(Rows from a dataset)
________________

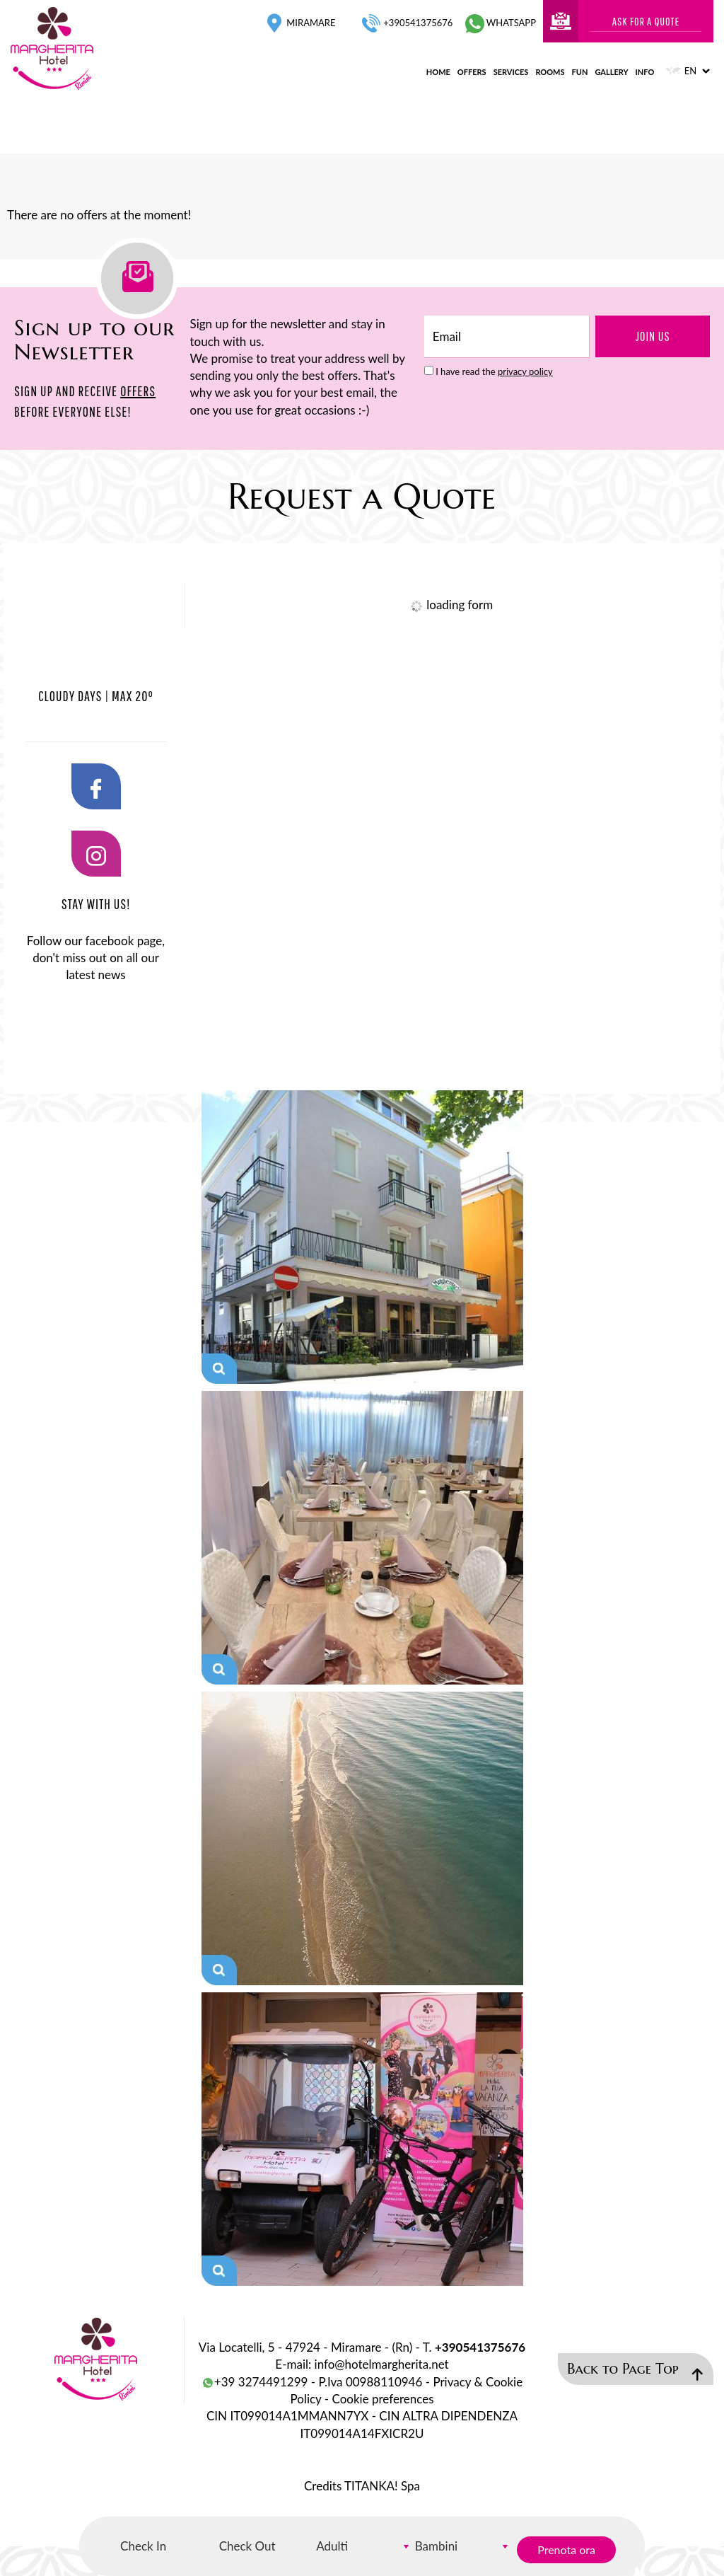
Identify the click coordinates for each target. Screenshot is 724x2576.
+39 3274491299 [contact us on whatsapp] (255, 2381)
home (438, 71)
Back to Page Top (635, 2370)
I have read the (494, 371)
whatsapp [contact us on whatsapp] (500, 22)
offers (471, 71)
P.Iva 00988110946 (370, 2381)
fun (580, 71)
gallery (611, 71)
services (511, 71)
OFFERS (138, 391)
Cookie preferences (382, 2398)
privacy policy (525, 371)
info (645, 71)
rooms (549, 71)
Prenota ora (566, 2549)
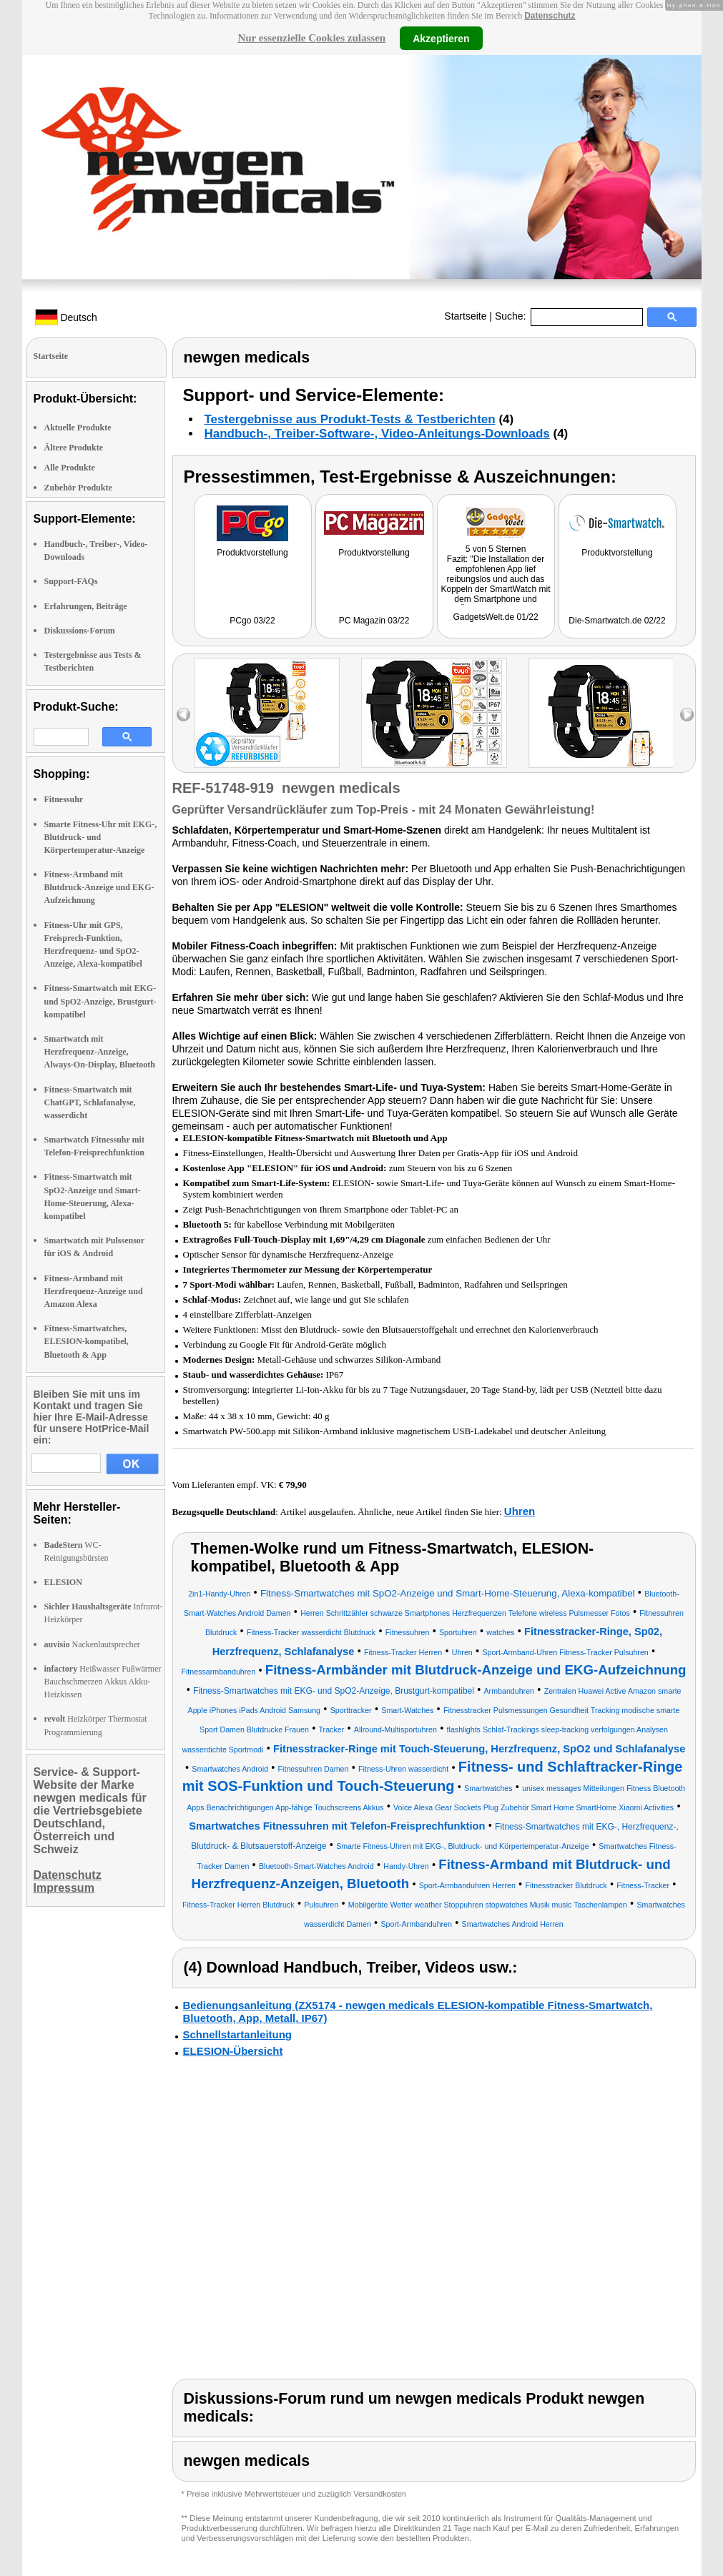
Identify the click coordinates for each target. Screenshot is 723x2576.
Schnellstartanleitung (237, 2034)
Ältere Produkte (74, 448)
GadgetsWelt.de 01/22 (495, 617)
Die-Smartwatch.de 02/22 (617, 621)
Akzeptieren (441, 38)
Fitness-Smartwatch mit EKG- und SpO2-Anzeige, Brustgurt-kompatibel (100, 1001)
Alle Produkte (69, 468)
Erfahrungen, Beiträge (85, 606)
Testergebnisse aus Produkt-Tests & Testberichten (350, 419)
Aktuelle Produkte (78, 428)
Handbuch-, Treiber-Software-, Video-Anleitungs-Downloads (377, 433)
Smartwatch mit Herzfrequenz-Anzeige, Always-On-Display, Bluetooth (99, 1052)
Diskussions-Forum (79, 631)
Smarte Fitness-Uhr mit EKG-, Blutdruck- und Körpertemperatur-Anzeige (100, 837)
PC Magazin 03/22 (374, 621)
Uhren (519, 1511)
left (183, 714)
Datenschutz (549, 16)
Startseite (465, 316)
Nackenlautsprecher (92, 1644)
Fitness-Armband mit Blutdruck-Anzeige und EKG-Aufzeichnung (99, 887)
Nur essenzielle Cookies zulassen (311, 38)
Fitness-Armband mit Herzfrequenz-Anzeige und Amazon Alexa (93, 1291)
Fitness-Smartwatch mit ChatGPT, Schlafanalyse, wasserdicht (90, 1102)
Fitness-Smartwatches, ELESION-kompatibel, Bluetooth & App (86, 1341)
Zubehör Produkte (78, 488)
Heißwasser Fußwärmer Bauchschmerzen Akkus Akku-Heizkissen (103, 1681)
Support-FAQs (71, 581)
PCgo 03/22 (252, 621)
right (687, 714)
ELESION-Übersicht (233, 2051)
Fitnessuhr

________________

◆ SET TASK:
Please gather every line in the rows above that contains the word "click". Letter case counts.

◆ ANSWER TO THIS EXERCISE:
Identify the click coordinates for each target. Screenshot is 724x2576.
Identify the click coordinates for each target. Screenshot is 723x2576.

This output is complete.